= TEXTE PROPOSÉ =
================================

En repartant, la couleur est tout de suite donnée : c’est parti pour grimper les 2000m de dénivelé de cette étape de 100km ; hé oui, quand même ! Le vent se lève en rafales. La portion de voie rapide d’Orgelet à Meussia n’est pas trop pénible malgré la circulation de cette fin d’après-midi. Ensuite, les petites routes en faux plats rendent laborieuse l’approche de Saint-Claude, blottie dans sa cuvette. Il me reste à profiter d’une heure de jour pour commencer l’ascension des 700m de dénivelé vers Lajoux. Bien que quelques courts replats permettent de récupérer en tournant les jambes à bon rythme, il me faudra très exactement deux heures pour venir à bout de cette montée en lacets, qui est loin d’être insurmontable en prenant son temps. Rien de glorieux mais m’en fous, je suis un lamentable grimpeur. Après avoir une fois de plus regonflé, je me laisse glisser jusqu’à Mijoux… en perdant une bonne partie du dénivelé patiemment gagné jusque-là. Je résiste à l’envie – ou à l’étourderie ! – de prendre à droite la direction de Bellegarde, mais j’oblique vers le Mont Faucille, qui ne sera par comparaison de la montée de Saint Claude à Lajoux qu’une simple formalité, même s’il y a de l’altitude à regagner. En chemin, plus je monte, plus il y a de neige sur les côtés de la route, et plus l’air se rafraîchit. À mon arrivée, peu avant minuit, je trouve le sommet du Col de la Faucille endormi dans une atmosphère étrange. Le site paraît plus ou moins en déshérence. Il y a des travaux commencés partout, rien de fini, les cahutes douanières de la zone franche fantoche du Pays de Gex donnent aussi un sentiment d’abandon. Peut-être que je me trompe, mais tout ça me laisse une impression lugubre. Un clair de lune timidement voilé complète cette scène qui m’apparaît sinistre. Je déambule sur le site, ne trouve rien pour pointer, puis finis par apercevoir dans la pénombre la grande place dégagée au fond de laquelle se blottit une grappe de commerce. J’y déniche enfin ma boîte aux lettres pour pointer. La carte postale fait un brut mat, métallique, en tombant. Bon signe ou pas, soit personne ne met jamais de courrier ici, soit la boîte est consciencieusement relevée tous les jours !

================================

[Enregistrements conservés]
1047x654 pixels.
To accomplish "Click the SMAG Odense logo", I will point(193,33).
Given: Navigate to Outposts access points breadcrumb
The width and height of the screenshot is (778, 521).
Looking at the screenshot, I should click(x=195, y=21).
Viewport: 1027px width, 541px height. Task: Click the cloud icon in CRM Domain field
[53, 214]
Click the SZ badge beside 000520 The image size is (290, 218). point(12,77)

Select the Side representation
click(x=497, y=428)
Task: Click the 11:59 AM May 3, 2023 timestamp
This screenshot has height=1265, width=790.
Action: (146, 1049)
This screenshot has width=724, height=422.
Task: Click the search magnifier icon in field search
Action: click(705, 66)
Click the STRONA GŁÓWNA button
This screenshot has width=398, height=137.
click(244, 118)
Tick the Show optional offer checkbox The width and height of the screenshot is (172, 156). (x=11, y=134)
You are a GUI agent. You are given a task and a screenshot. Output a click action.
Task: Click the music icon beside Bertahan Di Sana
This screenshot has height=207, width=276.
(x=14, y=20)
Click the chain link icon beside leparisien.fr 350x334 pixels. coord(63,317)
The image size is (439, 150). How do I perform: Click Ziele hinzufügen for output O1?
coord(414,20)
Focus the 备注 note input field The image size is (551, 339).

================================

= QUESTIONS =
1. Dans le récit de l'étape à vélo, combien de temps dure la montée de Saint-Claude vers Lajoux ?
2. Poursuivez le récit de l'étape à vélo à partir de sa dernière phrase.
Le listing constitue un matériau indépendant du récit.

= CORRIGÉ =
1. Elle dure très exactement deux heures.

2.
Il faut maintenant redescendre sur Mijoux. Je regonfle une nouvelle fois mon pneu arrière, ce sera toujours mieux avant de dévaler de nuit les lacets du col ! J’ai très froid en redescendant le mont. De retour dans la vallée, je comprends mieux : le vent me cloue littéralement sur place. Il s’est encore renforcé. Les bourrasques m’envoient complètement d’un côté ou de l’autre de la route, comme si j’étais fait de papier. Je m’attends à trouver des branchages tombés en travers de mon chemin, mais non, rien. En progressant péniblement vers Bellegarde, il y a heureusement plus de descentes que de montées, le vent charrie des flots d’air de plus en plus chaud, rappelant les 32°C de l’après-midi. Entre la température des sommets et celle trois fois plus élevée du plancher des vaches, je comprends que le vent se déchaîne ; l’orage ne doit pas être bien loin, mais je n’aurai droit cette fois qu’à quelques gouttes de pluie. Comme pour la nuit précédente, j’ai seulement besoin d’une seule pause de micro-sieste, à Lélex, pour ne pas faire trop chuter mon attention. En approchant de Bellegarde, les environs sont enfin protégés du vent dans leur vallée. Bientôt le creux de la cuvette dévoile les magnifiques lumières de l’agglomération étalée dans la nuit. Il ne reste plus qu’à regagner le centre-ville endormi, pour pointer avec une dernière carte postale, alors que le dimanche est à peine commencé.

Rejoindre la gare, attendre le premier train, et tout sera fini. En exceptant la pluie, voilà encore une belle Flèche de réalisée. Ça y est, je commence enfin à apprivoiser un peu la montagne et son côté désespérant de ne pas avancer aussi vite que je le voudrais. Accepter cette lenteur obligée sans être exaspéré, sans se décourager, sans se battre contre la route ou le vélo ; bref en prenant tout cela le plus sereinement du monde, ne demande finalement pas beaucoup plus d’efforts que de monter une longue bosse en plaine. Seule la durée de l’effort change.